Non era certo uno dei più celebri, dei più premiati. Non era “in vista” come chi calca i grandissimi palcoscenici di Hollywood. Per molti, anzi, era il solito cineasta “di nicchia”, un documentarista impegnato come ce ne sono tanti e che come tanti non piace se non agli “intellettualoidi”. Eppure René Vautier era un vero uomo di cinema, di quel cinema tremendamente vicino a quello degli albori, quasi “missionario”. Per uno dei suoi film più noti, Africa 50, Vautier affrontò anche la prigione, vedendo le bobine di un altro suo film, Una nazione, l’Algeria, del 1954, confiscate per ”attentato alla sicurezza dello Stato”.

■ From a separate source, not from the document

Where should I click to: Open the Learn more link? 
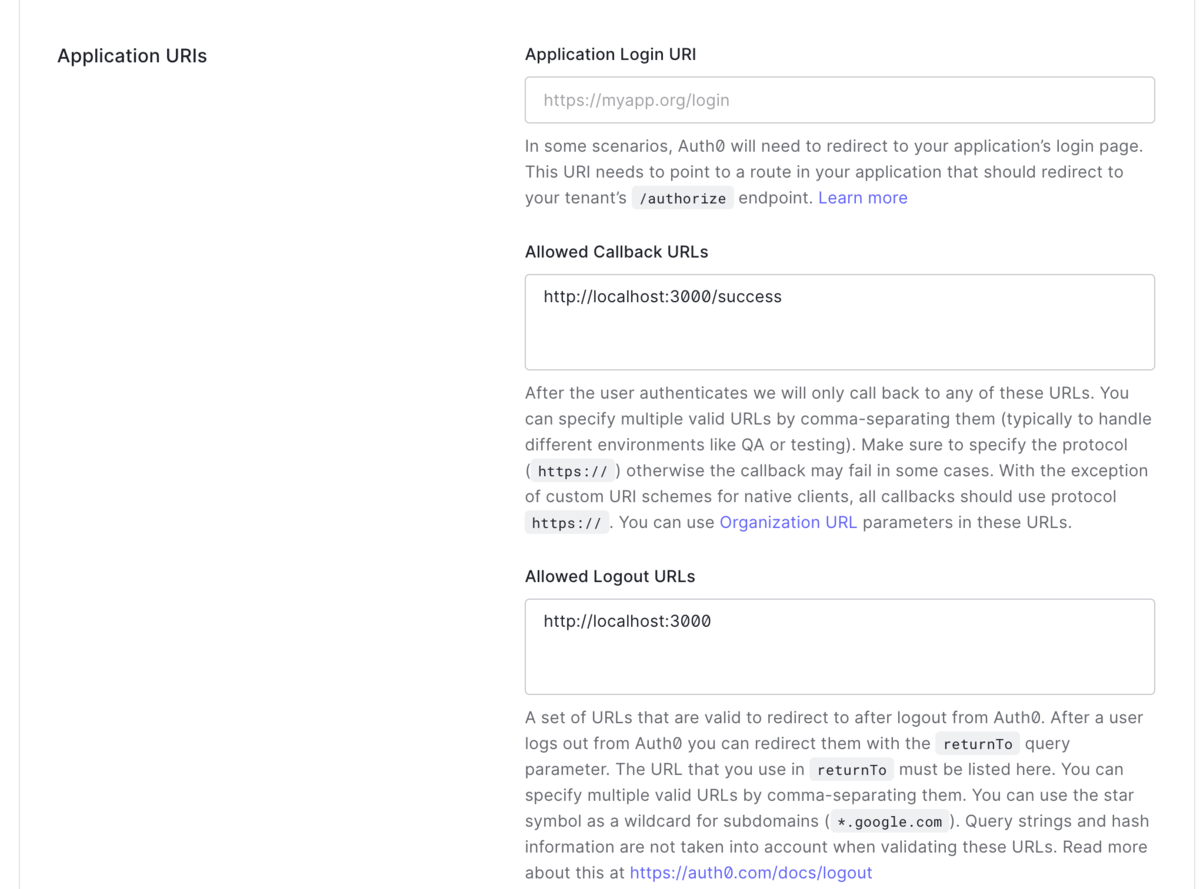(863, 198)
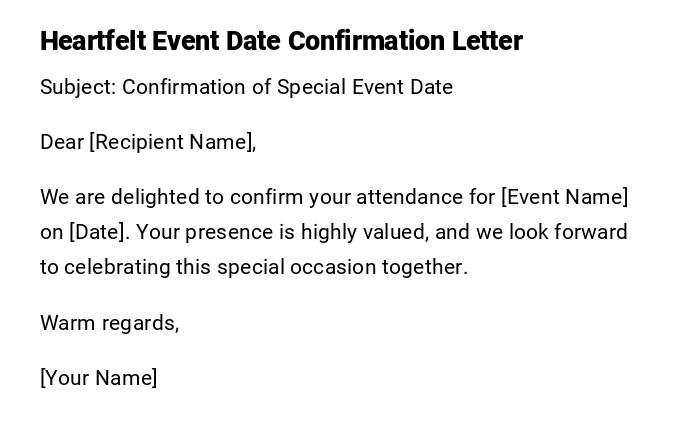The width and height of the screenshot is (700, 440).
Task: Select the [Date] placeholder in the body
Action: click(x=99, y=232)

Il primo grande riconoscimento venne nel 1972, quando ottenne il premio internazionale della critica a Cannes per il suo Avoir vingt ans dans les Aurès, il film che lo ha reso famoso in tutto il mondo. Un premio, commentò con umorismo lo stesso René Vautier, che ”mi è stato dato per errore”. Vautier fu un autore che come pochi ha avuto il coraggio di schierarsi apertamente e senza compromessi. E lo ha fatto contro il colonialismo, in particolare contro la presenza francese in Algeria e la tortura contro chi lo combatteva. Il suo impegno lo portò a opporsi anche alle ingiustizie del capitalismo, dell’apartheid e dell’inquinamento ambientale.